EXERCISE REQUIREMENTS:
Give the line with "2425x1512 pixels." again, along with every line below it to the end of the records, word for word.
_ _ _ _
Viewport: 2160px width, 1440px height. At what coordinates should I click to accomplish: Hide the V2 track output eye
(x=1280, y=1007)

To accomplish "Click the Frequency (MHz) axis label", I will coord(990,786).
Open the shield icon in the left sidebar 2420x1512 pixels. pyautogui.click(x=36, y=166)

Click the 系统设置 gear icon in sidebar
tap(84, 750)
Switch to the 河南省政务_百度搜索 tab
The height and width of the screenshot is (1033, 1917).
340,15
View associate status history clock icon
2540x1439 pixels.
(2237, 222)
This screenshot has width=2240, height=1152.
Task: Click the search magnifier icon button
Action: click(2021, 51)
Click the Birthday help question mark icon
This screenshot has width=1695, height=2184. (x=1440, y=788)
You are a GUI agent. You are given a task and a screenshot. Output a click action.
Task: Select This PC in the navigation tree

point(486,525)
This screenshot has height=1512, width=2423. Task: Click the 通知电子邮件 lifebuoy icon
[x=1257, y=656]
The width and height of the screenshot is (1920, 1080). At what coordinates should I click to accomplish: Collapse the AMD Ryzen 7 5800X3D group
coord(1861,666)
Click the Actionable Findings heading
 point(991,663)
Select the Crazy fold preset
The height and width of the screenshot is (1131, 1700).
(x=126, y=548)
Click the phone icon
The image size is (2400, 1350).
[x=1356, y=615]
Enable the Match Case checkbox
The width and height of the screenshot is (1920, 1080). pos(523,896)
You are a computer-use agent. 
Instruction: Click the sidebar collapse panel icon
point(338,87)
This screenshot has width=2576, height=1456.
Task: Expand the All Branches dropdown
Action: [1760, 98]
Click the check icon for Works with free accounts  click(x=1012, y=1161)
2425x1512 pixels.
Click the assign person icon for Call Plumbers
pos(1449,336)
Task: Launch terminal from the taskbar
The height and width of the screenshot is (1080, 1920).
_ _ _ _
ANSWER TO THIS PROBLEM:
2425x1512 pixels.
Click the assign person icon for Call Plumbers
pos(1449,336)
Task: Launch terminal from the taskbar
The height and width of the screenshot is (1080, 1920).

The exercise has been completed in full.